United States District Court, Ninth Circuit, California, N.D. California
Aug 31, 1989
719 F. Supp. 879 (N.D. Cal. 1989)

Opinion


719 F.Supp. 879 (N.D.Cal. 1989) Yvette B. HARRIS, Plaintiff, v. Warden Rob ROBERTS, Captain D. Weishardt, Lieutenant Kline, Lieutenant Collins, Officer J. Williams, Mr. Pringle, Defendants. No. C-88-0775 SAW. United States District Court, N.D. California. Aug. 31, 1989

        Yvette Harris, Dublin, Cal., for plaintiff.

        Mary Beth Uitti, Asst. U.S. Atty., San Francisco, Cal., for defendants.

        MEMORANDUM AND ORDER

        WEIGEL, District Judge.

        Plaintiff sues under the eighth amendment of the United States Constitution, claiming: 1) deliberate indifference by prison officials to threats of harm to plaintiff; 2) deliberate indifference to plaintiff's medical needs; and 3) errors in plaintiff's prisoner classification status. On April 13, 1989 the Court denied defendants' motion to dismiss plaintiff's first claim as to defendants Weishardt and Kline; however, the Court dismissed this claim with prejudice as to Warden Roberts. The Court also dismissed with leave to amend plaintiff's claims for deliberate indifference to medical needs and for misclassification. Plaintiff has filed an amended complaint, and defendants now move for summary judgment on all claims.

        I

         Plaintiff claims that defendants Weishardt and Kline did not take reasonable steps to protect her from violent inmates. Allegations that federal officials were deliberately indifferent to the threat of serious harm or injury to a prisoner may provide a basis for relief. Gillespie v. Civiletti, 629 F.2d 637, 642 (9th Cir.1980). The deliberate indifference standard requires a finding of some degree of individual culpability. Berg v. Kincheloe, 794 F.2d 457, 459 (9th Cir.1986). Although the plaintiff need not show that the official believed to a moral certainty that one inmate intended to attack another, the official must have more than a mere suspicion that an attack will occur. Id.
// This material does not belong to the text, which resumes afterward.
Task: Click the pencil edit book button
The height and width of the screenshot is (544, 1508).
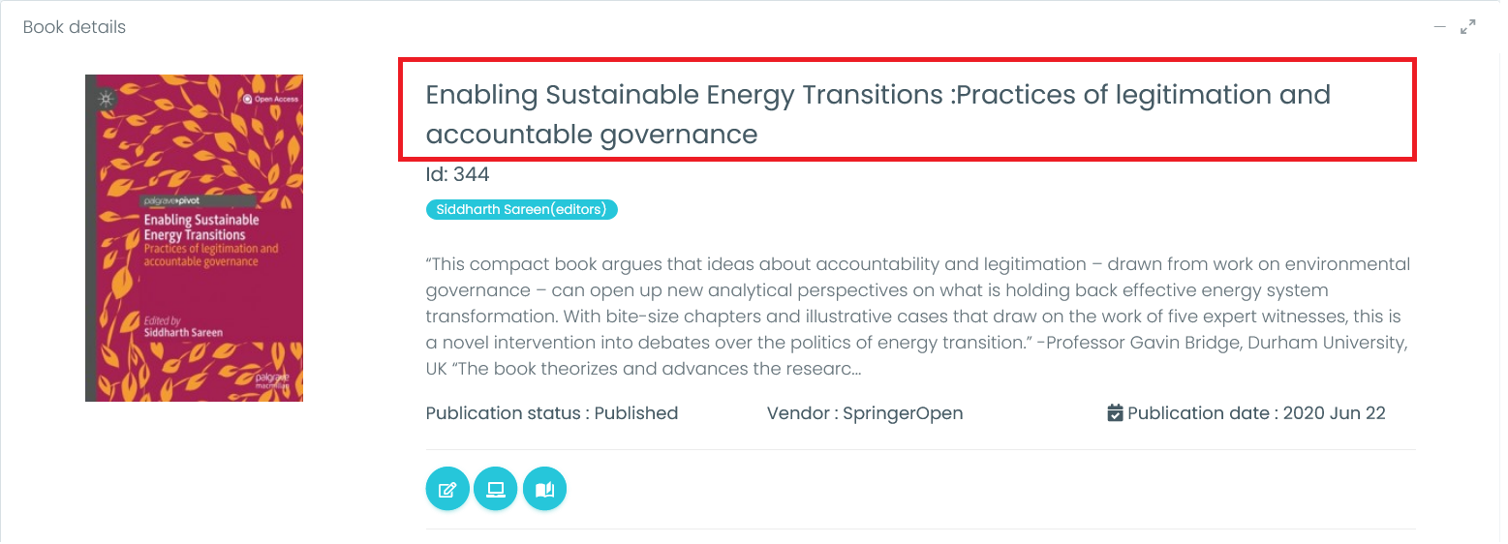Action: (x=447, y=489)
         Here, defendants have failed to meet their burden for summary judgment. Defendants contend that, based on their discussions with plaintiff and their belief that a prior complaint of danger by plaintiff was unfounded, they concluded that plaintiff's cellmates did not present a danger to her. Defendants do not refute plaintiff's allegation that defendants knew that one of plaintiff's cellmates, Carolyn Webb, had a history of assaulting inmates and prison officers. Whether defendants' decision not to remove plaintiff from her cell in light of this information constituted deliberate indifference is a genuine issue of material fact that properly can be resolved only by a finder of fact. See Anderson v. Liberty Lobby, Inc., 477 U.S. 242, 248-49, 106 S.Ct. 2505, 2510, 91 L.Ed.2d 202 (1986). Thus, summary judgment cannot lie.

        II

         A defendant's deliberate indifference to medical needs may give rise to a claim for violation of the eighth amendment's prohibition of cruel and unusual punishment. Estelle v. Gamble, 429 U.S. 97, 104, 97 S.Ct. 285, 291, 50 L.Ed.2d 251 (1976); Jones v. Johnson, 781 F.2d 769 (9th Cir.1986). Here, plaintiff alleges that she received inadequate medical treatment after the assault.
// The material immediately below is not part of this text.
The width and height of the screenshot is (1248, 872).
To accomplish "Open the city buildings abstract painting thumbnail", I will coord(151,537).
         Her original complaint, dismissed with leave to amend, alleged only that she was treated by a physician's assistant, rather than a physician, following the assault. Her amended complaint expands on this claim. She argues that the two prison doctors had resigned prior to the assault, that the physician's assistant was not qualified to treat her, that prison officials failed to respond adequately to her complaints of pain by taking her to an outside facility for treatment, and that she thus suffered needlessly for approximately two weeks until a new doctor was hired.

        Taking plaintiff's allegations on their own, they fail to set forth facts sufficient to state a claim for deliberate indifference to medical needs. Moreover, defendants, in support of their motion for summary judgment, have submitted the declaration of Dr. Henry Schumacker, who concludes that plaintiff received prompt and adequate treatment for her injuries. He further concludes from his examination of plaintiff's medical records and the nature of plaintiff's injuries that plaintiff suffered no permanent injuries from the assault and that treatment by a physician's assistant did not fall below the standard of care.

        A party opposing a properly supported motion for summary judgment may not rest upon conclusory allegations in the pleading, but must set forth specific facts showing that there is a genuine issue for trial. Anderson v. Liberty Lobby, Inc., 477 U.S. 242, 248, 106 S.Ct. 2505, 2510, 91 L.Ed.2d 202 (1986). Plaintiff has not submitted any opposition to defendants' motion. Her allegations, as they appear in the complaint, do not state a claim for deliberate indifference to medical needs. The Court grants summary judgment on this claim.

        III

         The Court dismissed plaintiff's initial claim of misclassification with leave to amend. Plaintiff's amended complaint fails to raise any additional facts on which a legally cognizable claim could be based.

        Although plaintiff's claim is somewhat unclear, apparently the crux is that she served an additional seventeen or eighteen days in administrative segregation due to defendants Collins', Williams' and Pringle's failure to enter information concerning the assault in the Central Inmate Monitoring System. Plaintiff alleges that because of this failure she was temporarily transferred to the Metropolitan Correctional Center in San Diego, the same prison housing the two inmates who had assaulted her in Pleasanton, and thus was forced to request protective custody for the duration of her stay there.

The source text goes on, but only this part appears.